▶ **The problem**
Pictures in the data should be dropped; transcribe exactly the lines from the one that has "Where should I" through the one that has "The width and height of the screenshot is (193, 152).".

- - - - - - -

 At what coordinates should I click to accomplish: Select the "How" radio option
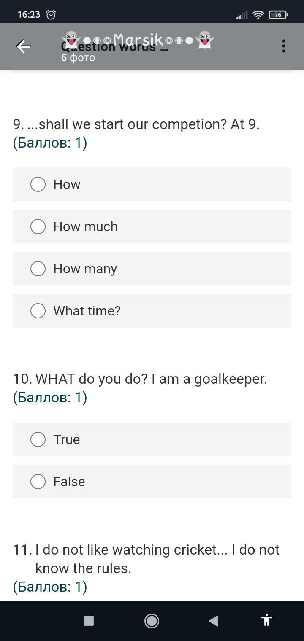tap(38, 184)
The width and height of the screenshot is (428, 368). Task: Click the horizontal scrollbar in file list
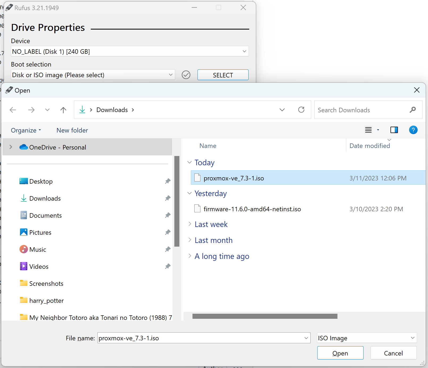click(x=265, y=316)
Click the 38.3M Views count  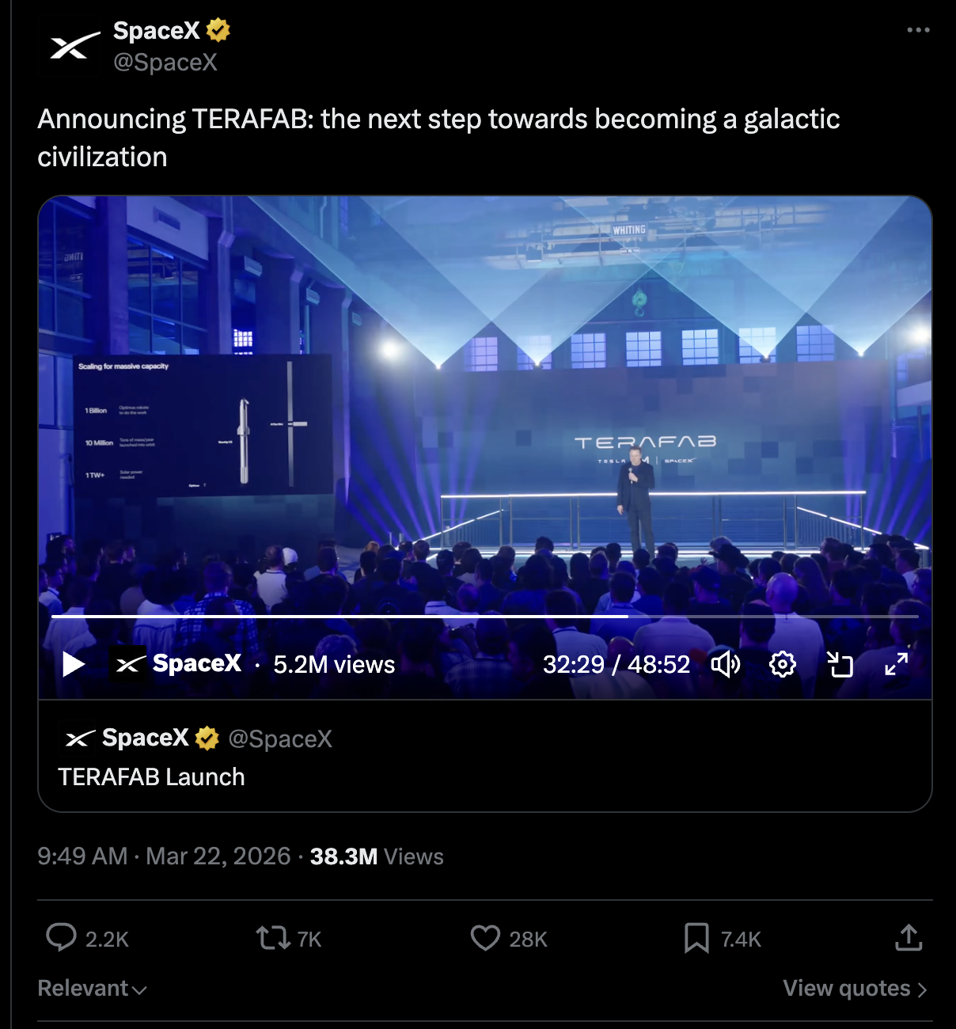(x=377, y=856)
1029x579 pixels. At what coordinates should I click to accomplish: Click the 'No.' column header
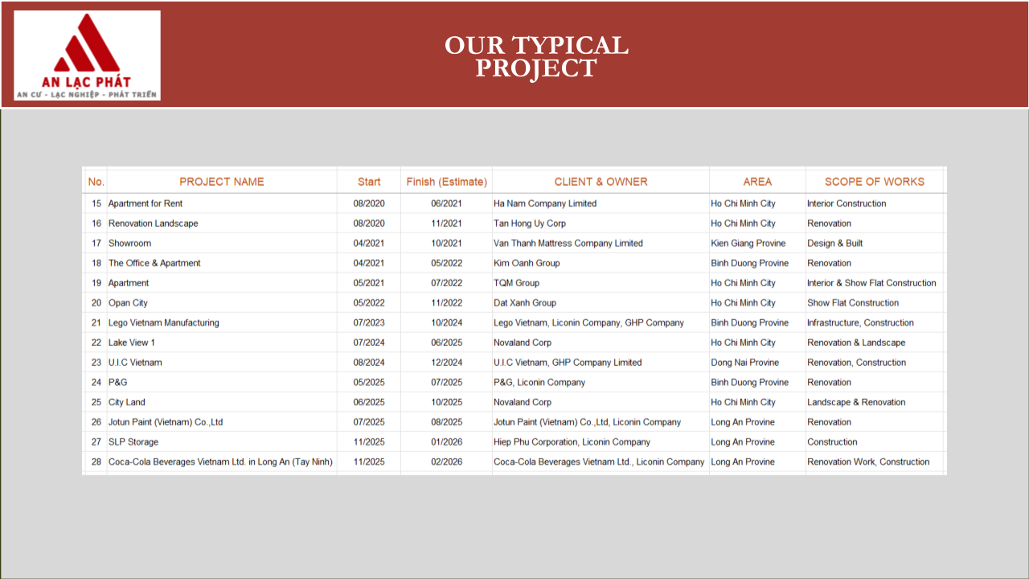click(96, 182)
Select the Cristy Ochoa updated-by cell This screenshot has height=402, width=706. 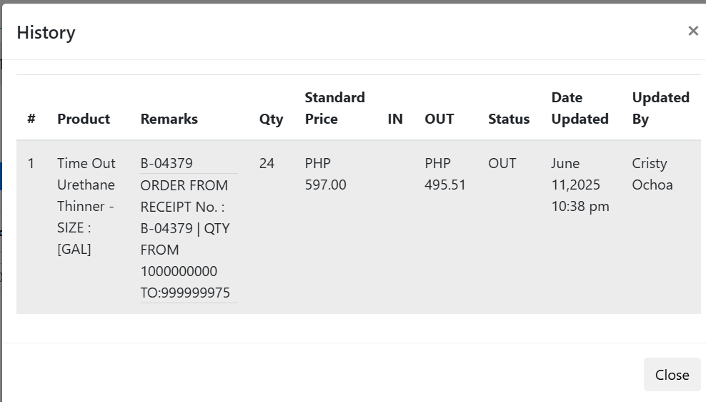[x=652, y=174]
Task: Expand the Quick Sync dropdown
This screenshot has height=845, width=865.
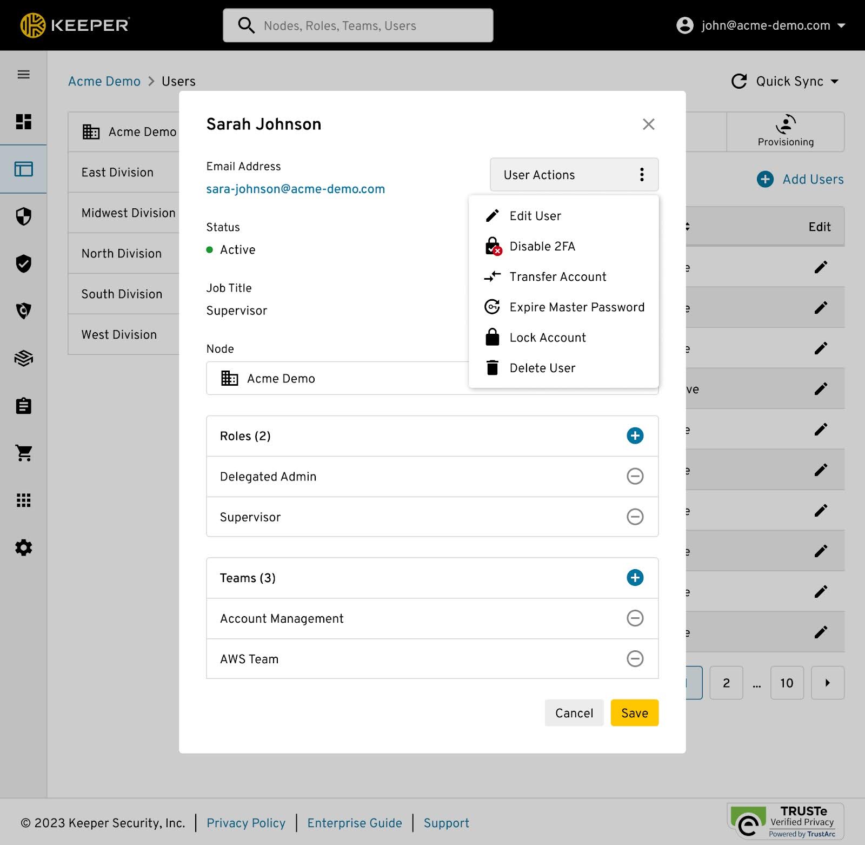Action: pos(785,81)
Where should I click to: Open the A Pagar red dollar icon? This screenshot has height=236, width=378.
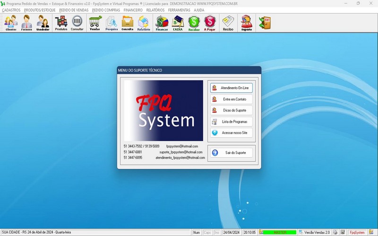[x=210, y=23]
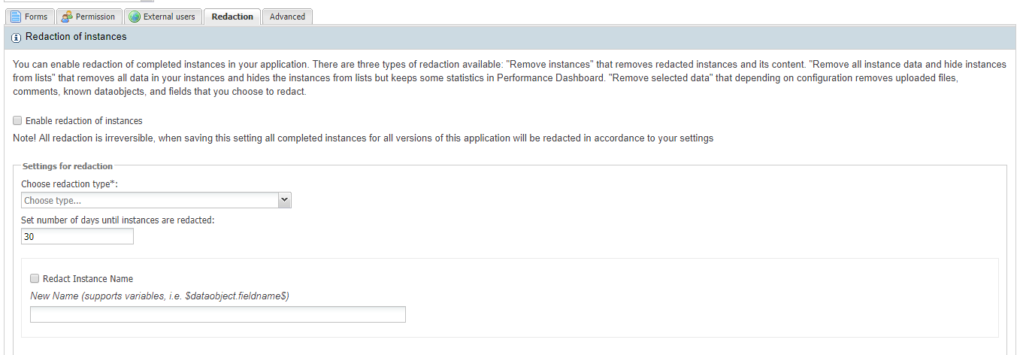Click the "Enable redaction of instances" label text

click(83, 120)
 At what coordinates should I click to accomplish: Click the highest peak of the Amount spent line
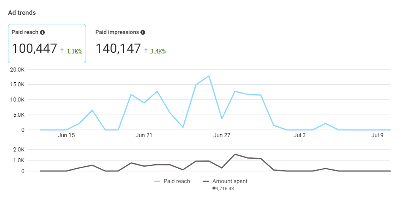235,154
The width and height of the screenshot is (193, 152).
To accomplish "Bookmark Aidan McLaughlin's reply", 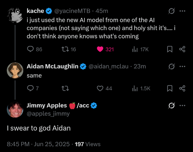I will tap(170, 88).
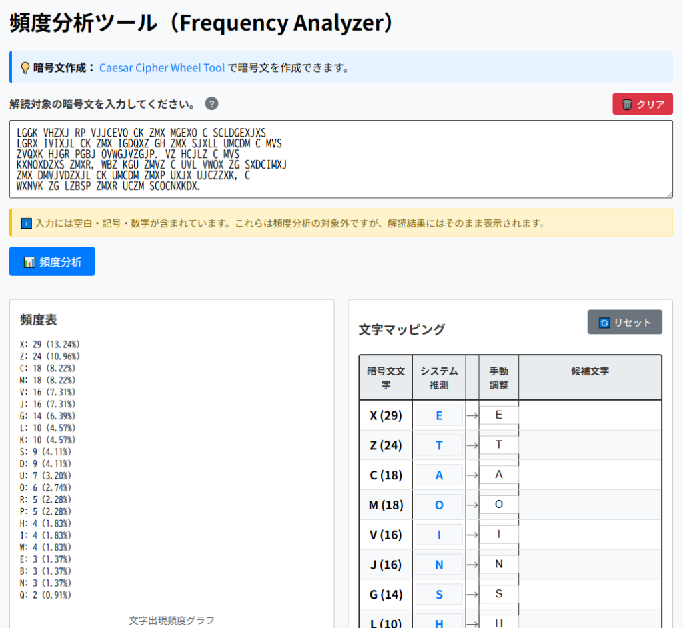Click the help question mark icon
The width and height of the screenshot is (683, 628).
211,103
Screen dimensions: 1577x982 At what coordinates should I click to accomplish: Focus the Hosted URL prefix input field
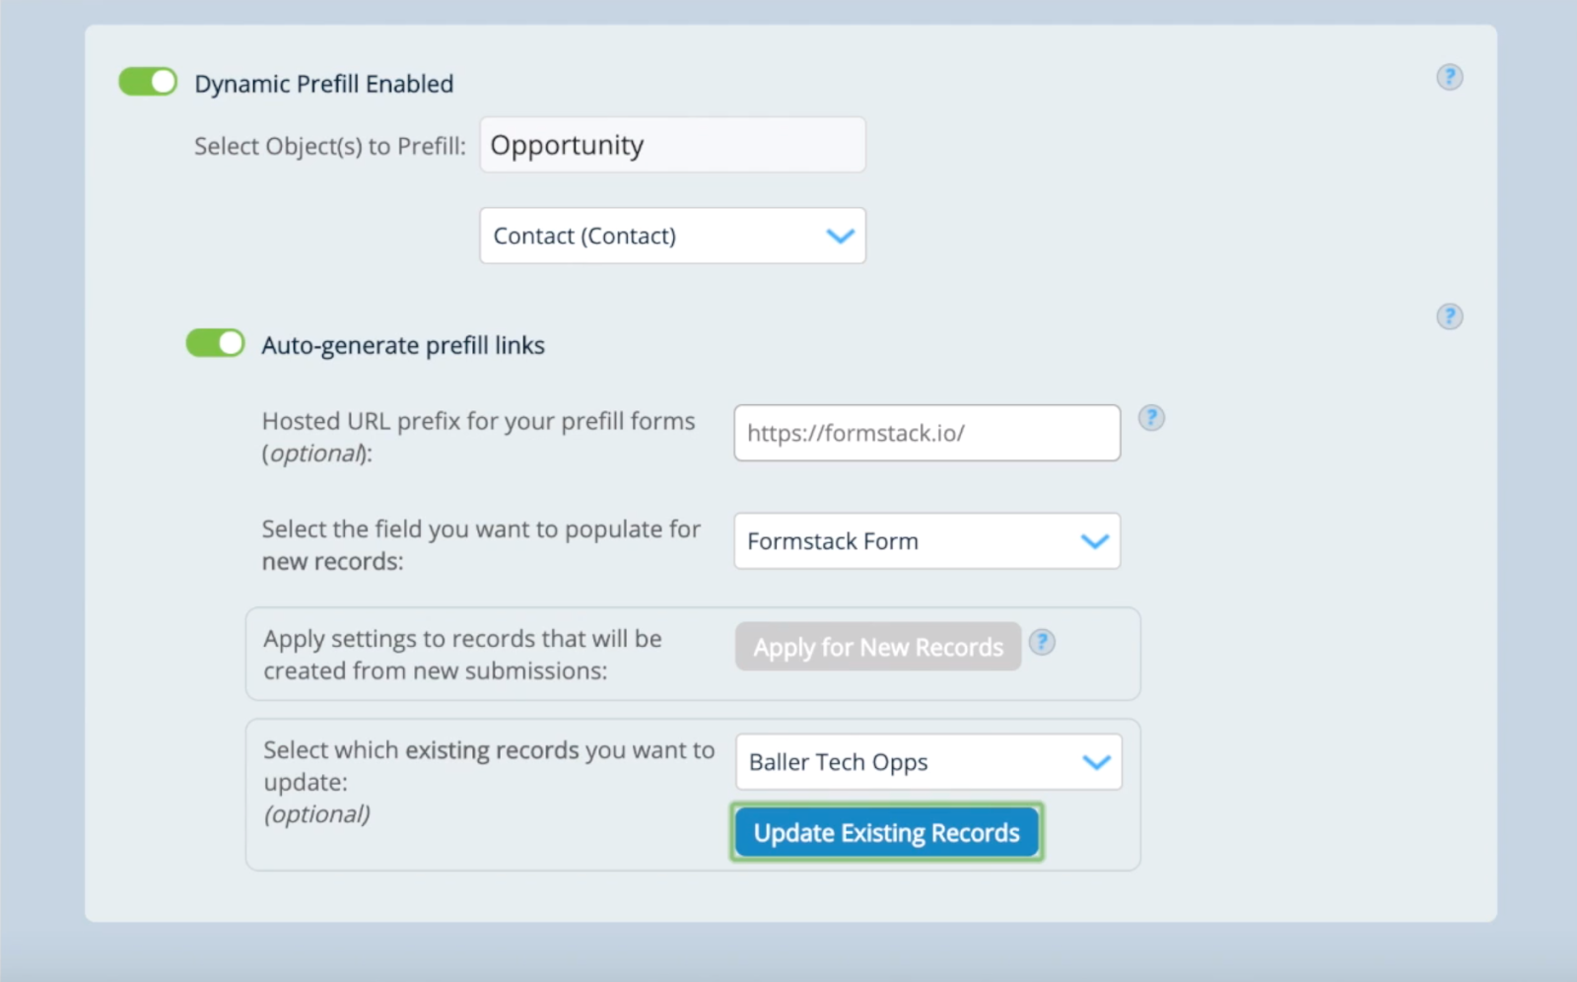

- - - - - - -

▶ **Answer to the problem**
Where should I click to: Open the A Pagar red dollar icon? This screenshot has height=236, width=378.
[x=210, y=23]
Click the "Enable redaction of instances" label text

click(83, 120)
 At what coordinates should I click to accomplish: Click the highest peak of the Amount spent line
235,154
The width and height of the screenshot is (193, 152).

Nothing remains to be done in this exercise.